- [ACTION ITEM] Would you please write out each entry that follows, exactly as written?

- [RECORDS SHOWN]
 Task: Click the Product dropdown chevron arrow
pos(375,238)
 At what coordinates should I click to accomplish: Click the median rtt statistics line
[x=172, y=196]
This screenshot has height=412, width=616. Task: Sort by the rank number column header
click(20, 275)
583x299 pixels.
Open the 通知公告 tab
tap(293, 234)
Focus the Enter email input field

- [OUTPUT FOR THIS EXERCISE]
 Task: Click the Product dropdown chevron arrow
pos(375,238)
 At what coordinates should I click to accomplish: Click the median rtt statistics line
[x=172, y=196]
This screenshot has height=412, width=616. Task: Sort by the rank number column header
click(20, 275)
583x299 pixels.
Open the 通知公告 tab
tap(293, 234)
Focus the Enter email input field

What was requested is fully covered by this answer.